Dieser Wunsch nach Erfüllung (oder auch nach Belieben Sinn oder Zweck) mag nun blauäugig oder naiv wirken, hat aber aus meiner Sicht eine ganz wichtige Funktion. Denn wenn wir alle Menschen (oder zumindest alle, die es wollen) nicht nur in der operativen Umsetzung (Delegation, Management by Objectives), sondern insbesondere bei der Suche nach dem Zweck und dem richtigen Weg wirklich beteiligen, dann entstehen keine unsinnigen Geschäftsmodelle. Also keine seelenlosen Profitmaschinen, die nur den Geldbeutel der Investoren füllen und keinen echten Nutzen für Menschen schaffen.
Dabei ist mir gerade beim NachhaltigkeitsCamp in der Karlshochschule letztes Wochenende wieder sehr deutlich geworden, wie eng diese Sicht von New Work mit der Idee der Nachhaltigkeit verknüpft ist. Der Kollege André Reichel von der Karlshochschule hat sogar in seinem einleitenden Vortrag davon gesprochen, dass Nachhaltigkeit eine Leitidee der Menschheit wie Freiheit, Demokratie und Menschenrechte sei. Das hat mir sehr gut gefallen und ich würde daher gerne diesen Aspekt zur Idee von New Work hinzufügen. Ein Wirtschaften im Sinne von New Work ist also elementar mit der Nachhaltigkeit verbunden.

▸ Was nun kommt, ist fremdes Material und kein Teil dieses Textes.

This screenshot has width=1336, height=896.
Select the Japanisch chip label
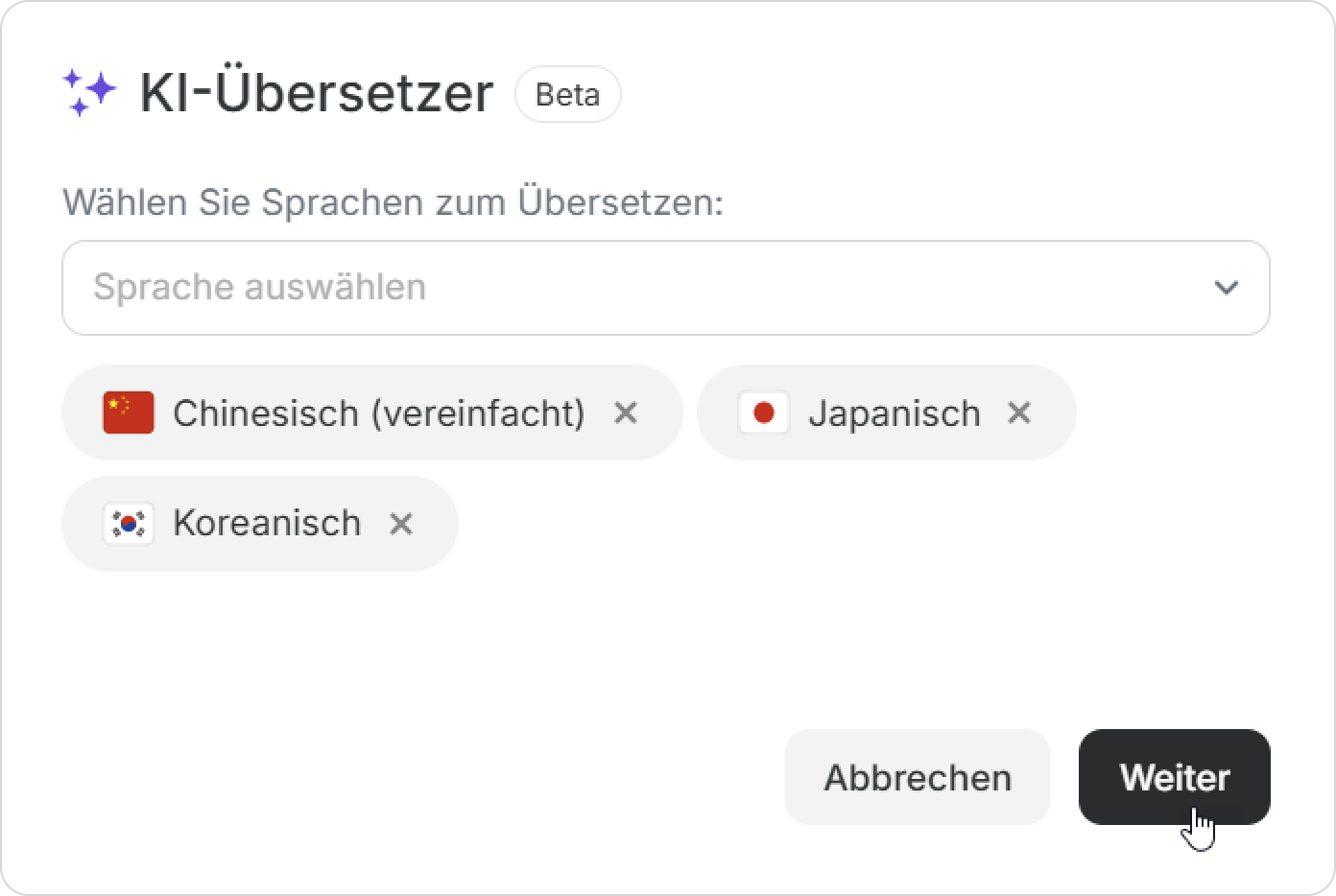pyautogui.click(x=894, y=413)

Für André ist Nachhaltigkeit „…dann der letzte gültige Referenzrahmen, in dem politische, soziale, ökologische, wirtschaftliche und ethische Fragen verhandelt werden können.“ Das gefällt mir gut und vielleicht überladen wir damit den New Work Begriff, aber vielleicht geben wir ihm damit auch einen übergeordneten Sinn. Denn wenn Nachhaltigkeit ein Imperativ für New Work ist, dann können wir dem Vorwurf der Instrumentalisierung begegnen und der Besetzung des Begriffs durch umherziehende Berater entgegenwirken, die nur die wirtschaftliche Verwertung im Sinn haben und dadurch die inhaltliche Entwertung antreiben.

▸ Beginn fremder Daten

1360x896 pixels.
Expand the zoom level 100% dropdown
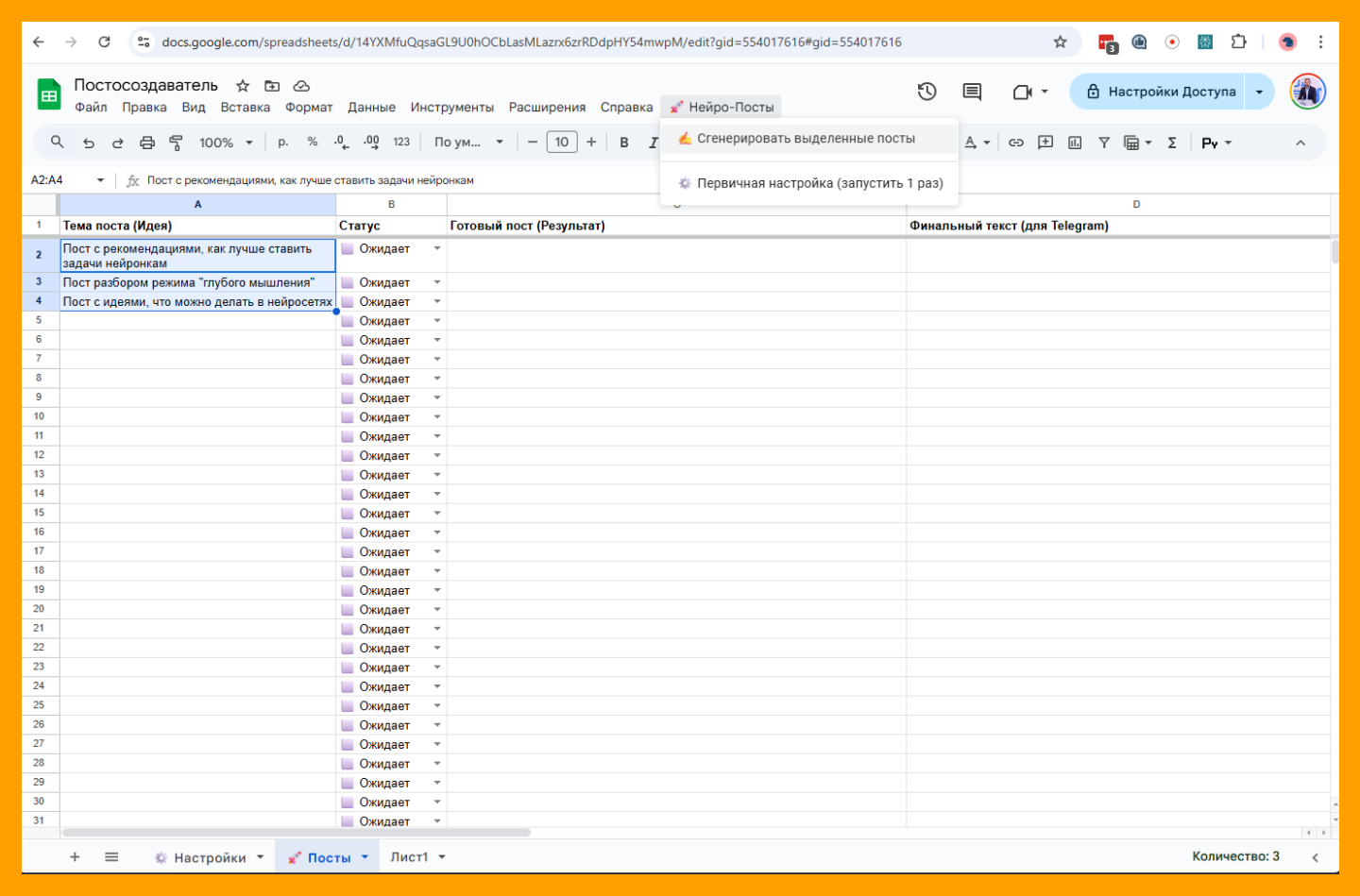click(x=226, y=143)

Ebenfalls auf dem Nachhaltigkeitscamp ist ganz intensiv darüber diskutiert worden, wo wir als Mensch eigentlich in dieser Arbeitswelt bleiben. Das brachte mich auf den Gedanken, ob wir eigentlich über New Work oder über „New Working“ sprechen. Geht es also eher darum, die Arbeitswelt aus Sicht der Organisationen zu verändern oder aus Sicht der „Mitarbeitenden“ (schon die Suche nach dem passenden Begriff ist unbefriedigend). Denn wenn die Arbeitswelt aus der Sicht der Organisation betrachtet wird, dann kommt man schlussendlich immer in die Verlockung der Instrumentalisierung und Konzepte wie New Work sind dann nur eine Methode, um die Industrielogik des Kapitals noch ein bisschen weiter betreiben zu können. Dabei wurde auf der Veranstaltung auch intensiv über bereits bestehende Alternativen der Gemeinwohlökonomie oder genossenschaftlicher Erwerbsformen nachgedacht. Und da gibt es mehr als nur unrealistische Utopien!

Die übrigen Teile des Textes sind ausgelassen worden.